Yeah, it would be great if the powers-that-be actually let you stock up on any medicine that you might need.

"In my neck of the woods, Los Angeles, I'm encountering many small groups of people who are stockpiling seriously for the first time, who are taking Red Cross classes for the first time, who are doing all those things the 1994 Northridge quake did not get them to do. Why? Because it's occurred to them (and me) that we may not get any help, or that help will not be allowed in, in a useful amount of time. The statement "I don't need to worry. The Red Cross/some authority will be there right away" is not a statement some people have faith in right now."

Good. "Some authority will be there right away" is not a healthy attitude in any event. Even if individual preparation doesn't solve the whole problem, it does lessen the scope of it.

And, of course, individual preparation is absolutely indispensable if you live in Louisiana, where state and local officials have been known to do things like forbid the delivery of relief supplies and forget about their own fleets of vehicles while accusing the Feds of letting people starve and depriving them of transportation.

Actually "stay the hell away from Louisiana" is a recipe for success on several levels, but is particularly important in the event of a disaster.
Posted on entry More about that "blame game" thing ::: September 11, 2005, 09:04 PM:
"one way or the other, we need to know things like, oh, who actually made the decision to prevent the Red Cross from going into New Orleans."

That would be the Louisiana Department of Homeland Security, an office of the state government.

I'll be glad to point fingers, as long as they're pointed in the right direction. The state government kept out the Red Cross. The Gretna police kept people from leaving. The New Orleans city government proclaimed a "mandatory" evacuation a single day before landfall that 100,000+ people were physically incapable of complying with, and failed to use its own assets and follow its own plan to get them out.

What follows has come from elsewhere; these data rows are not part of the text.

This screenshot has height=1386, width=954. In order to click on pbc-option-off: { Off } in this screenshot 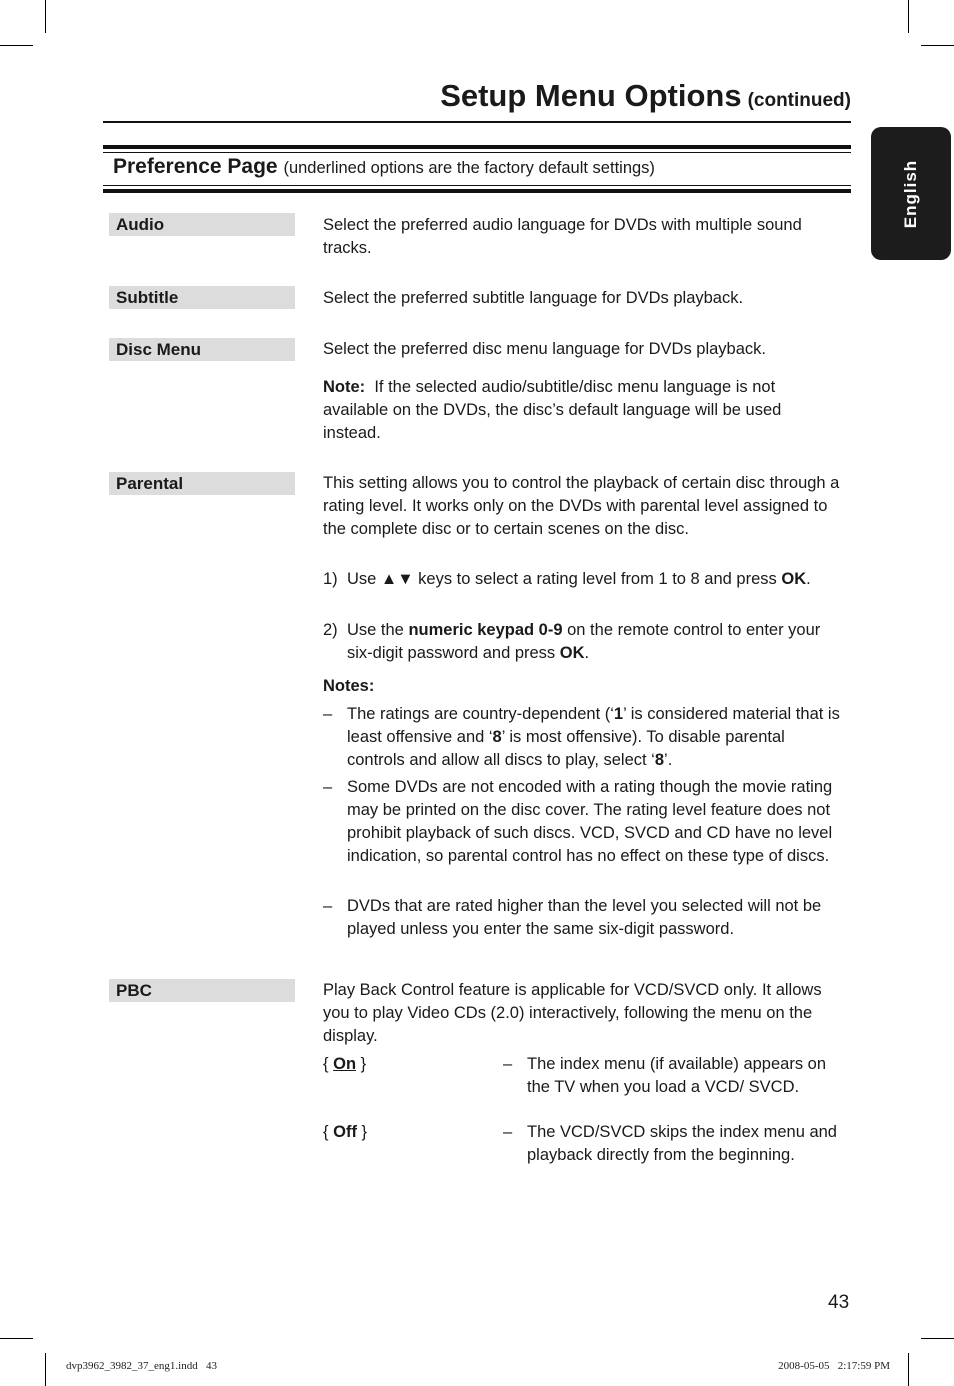, I will do `click(346, 1132)`.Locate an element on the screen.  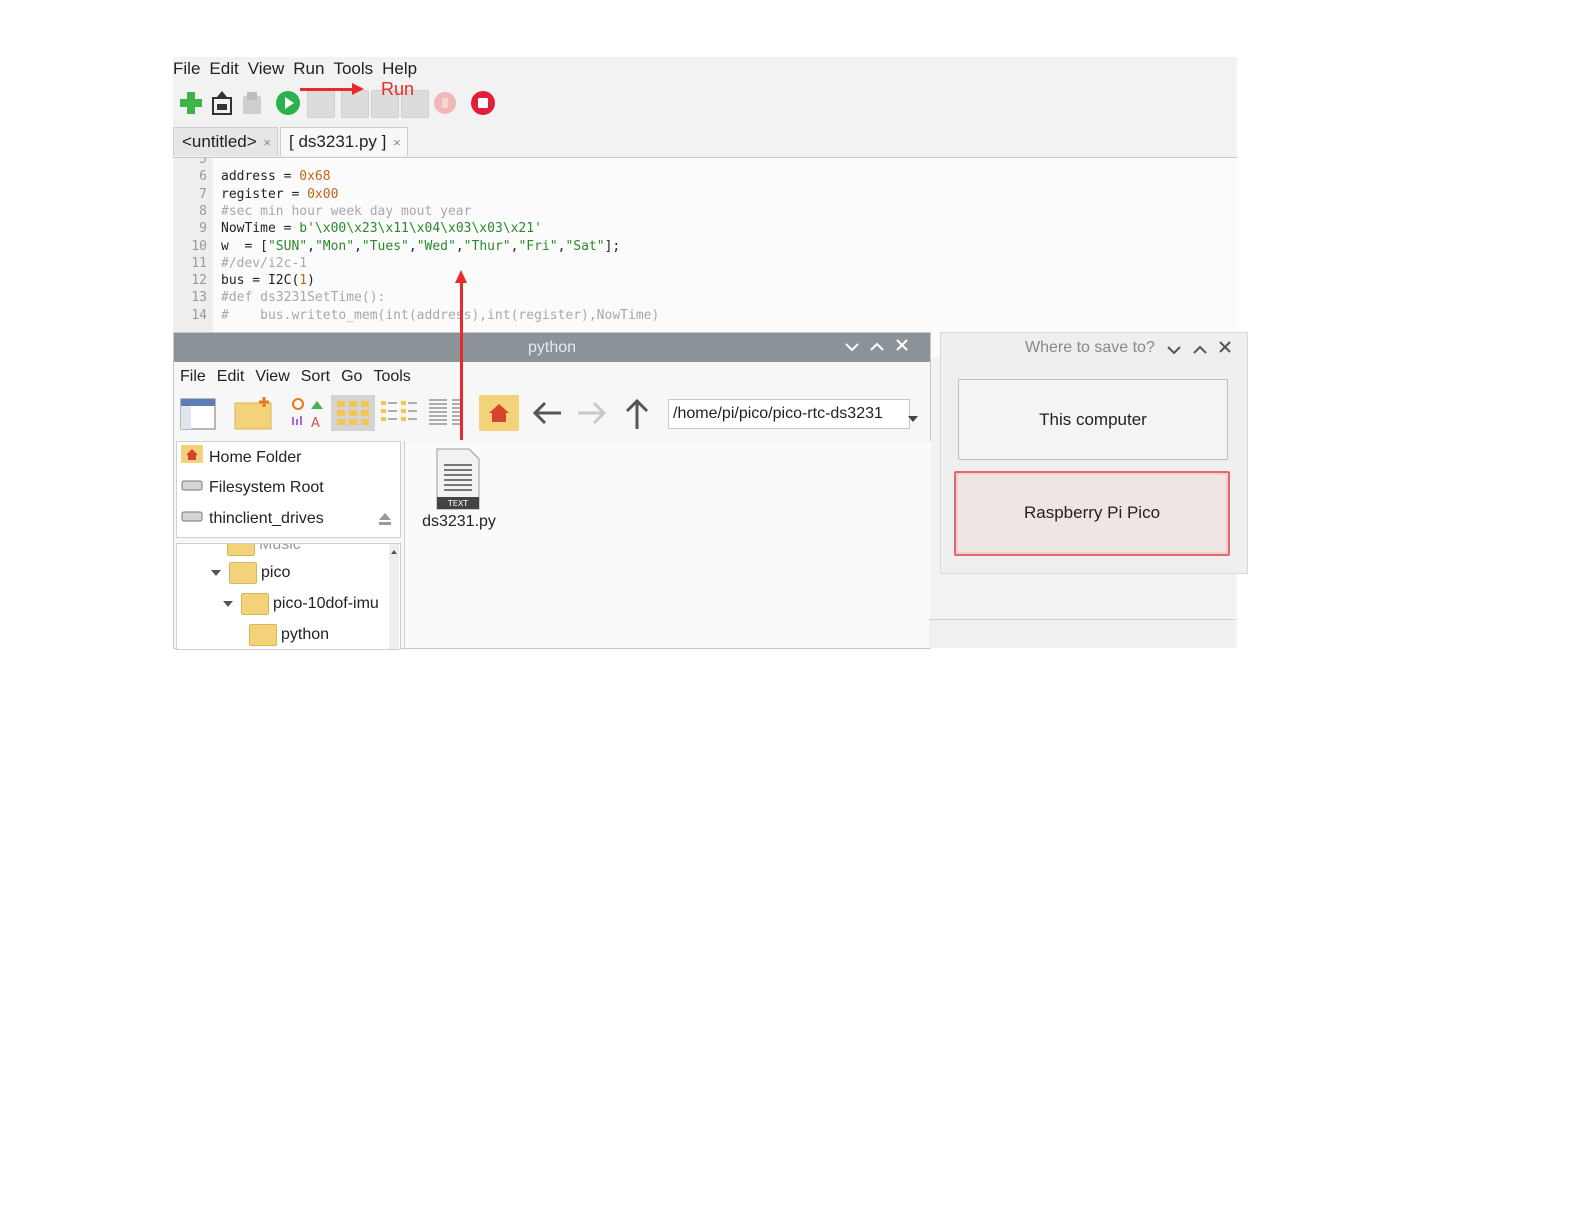
svg-text: A is located at coordinates (316, 424).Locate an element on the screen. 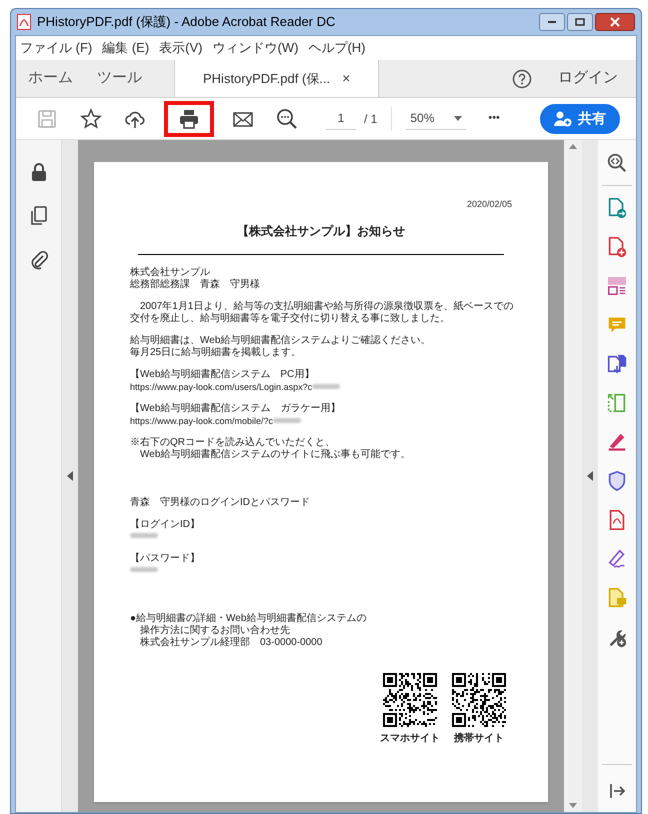 The width and height of the screenshot is (648, 814). zoom-dropdown: 50% is located at coordinates (436, 118).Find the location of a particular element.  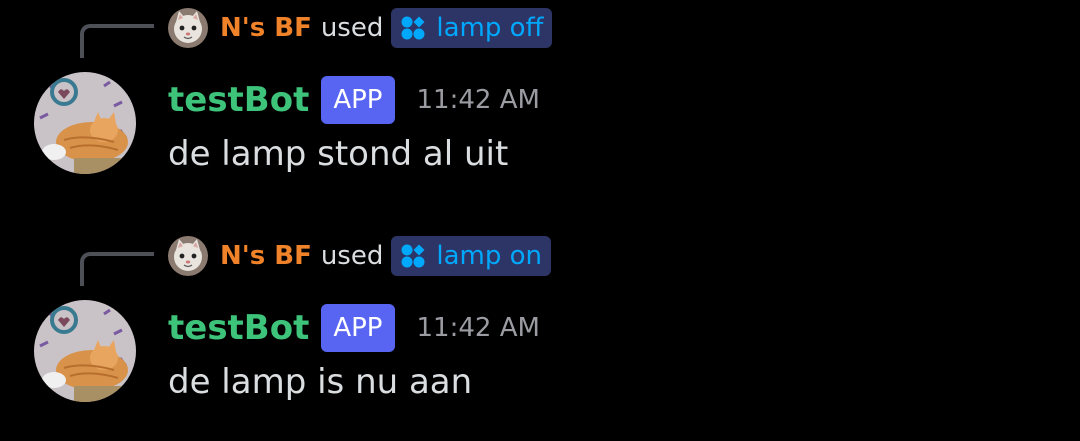

command-chip: lamp off is located at coordinates (472, 28).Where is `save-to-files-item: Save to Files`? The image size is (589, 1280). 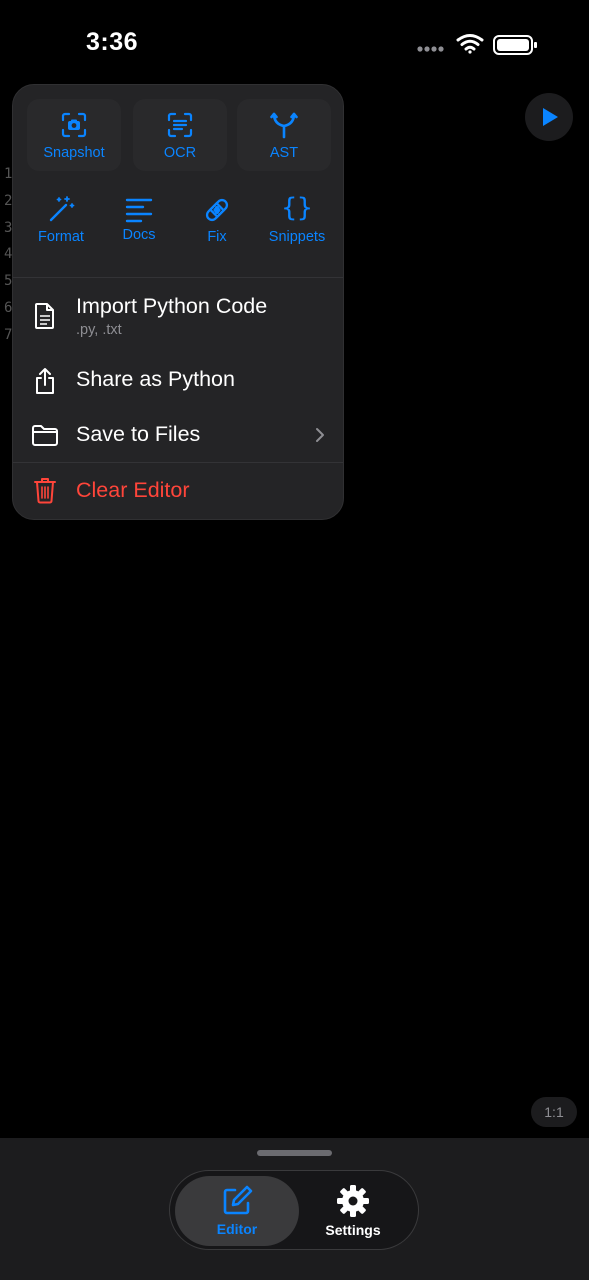 save-to-files-item: Save to Files is located at coordinates (178, 435).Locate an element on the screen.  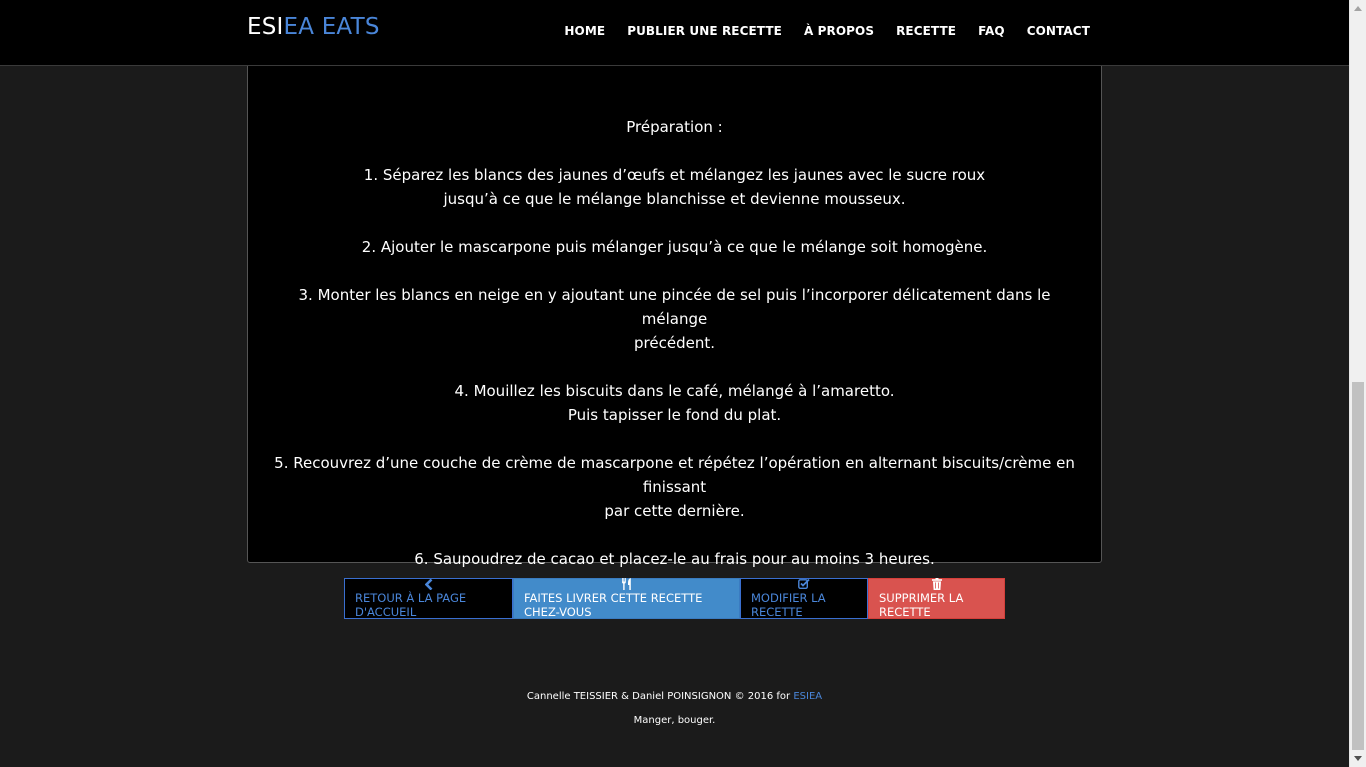
footer-esiea-link: ESIEA is located at coordinates (808, 696). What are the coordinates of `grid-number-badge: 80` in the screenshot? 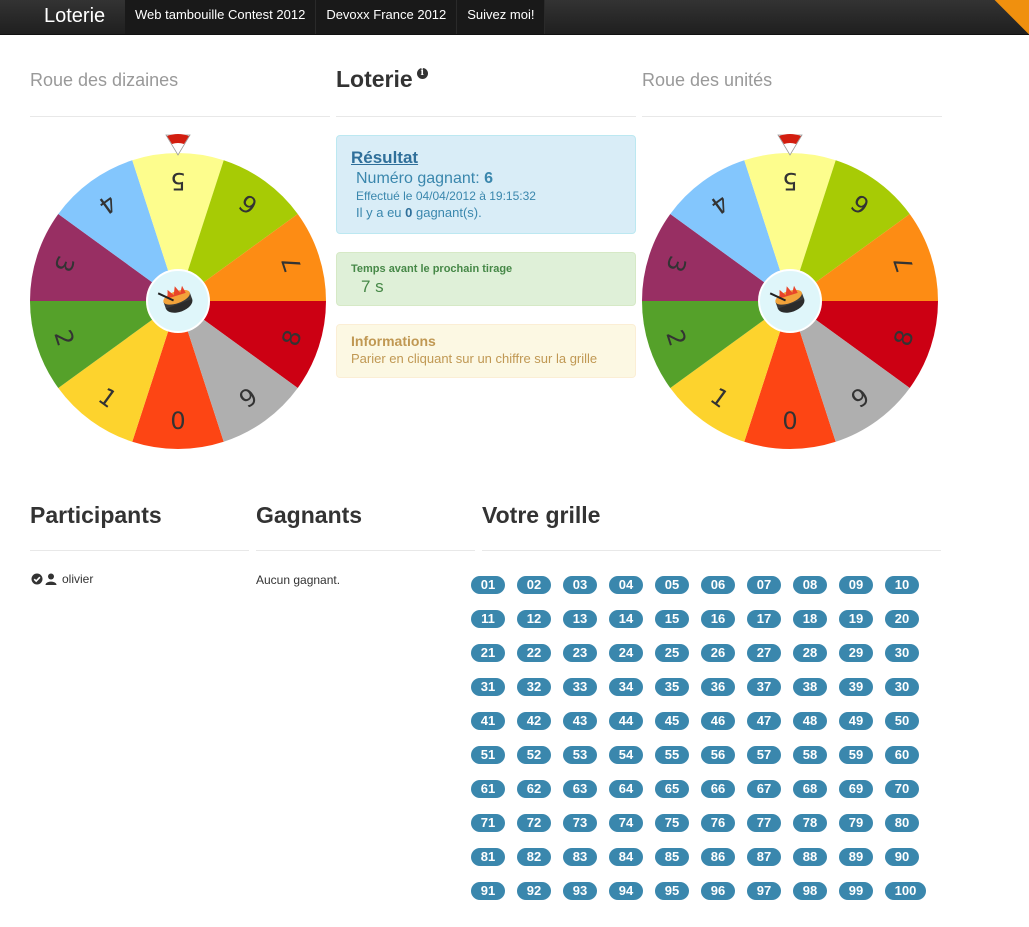 It's located at (902, 823).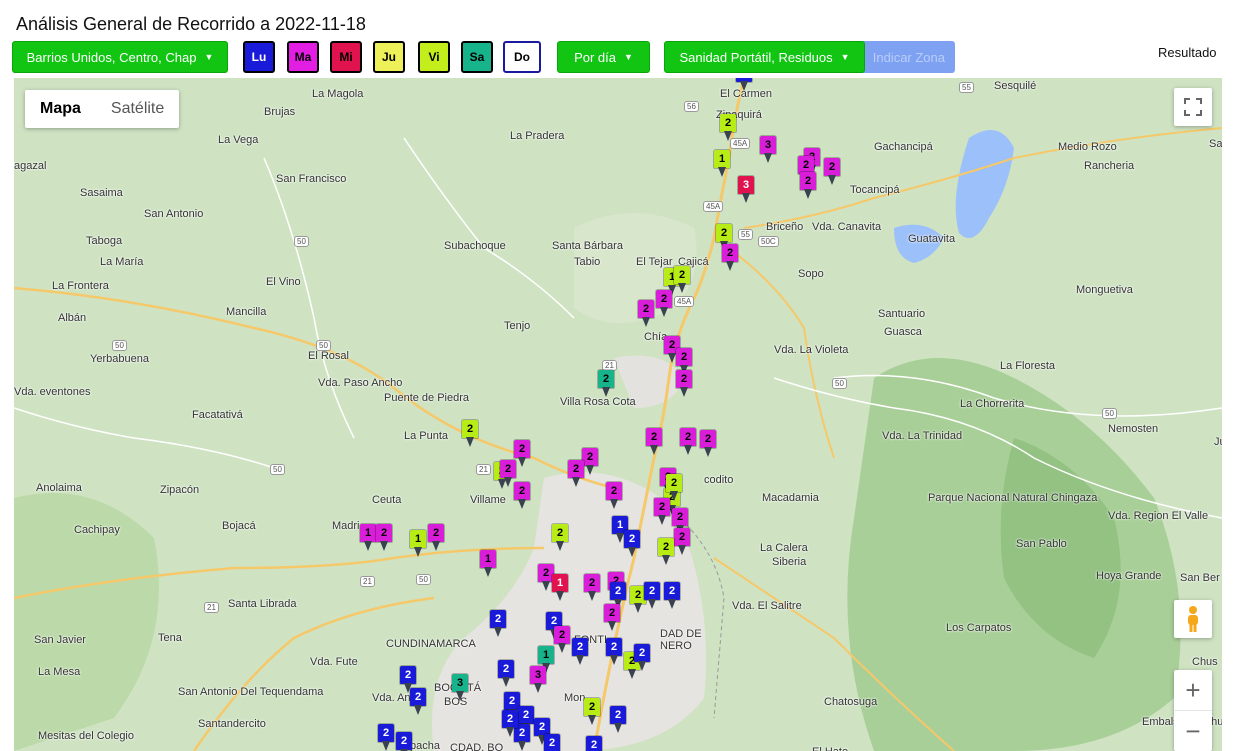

The Feds showed up in force as quickly as they ever have, within the period of time promised (48-96 hours) after disaster struck, and things got a hell of a lot better damn quick after they did.
Posted on entry Shamelessly politicizing the Gulf Coast tragedy ::: September 08, 2005, 04:55 PM:
So let me get this straight.

Every time something bad happens, the call goes out to raise taxes (more generally phrased as "repeal the [disparaging adjective] tax cuts"). That's not politicizing a tragedy.

But, given the need to spend scads of money by a new situation, the idea of limiting Social Security benefits - that is politicizing a tragedy?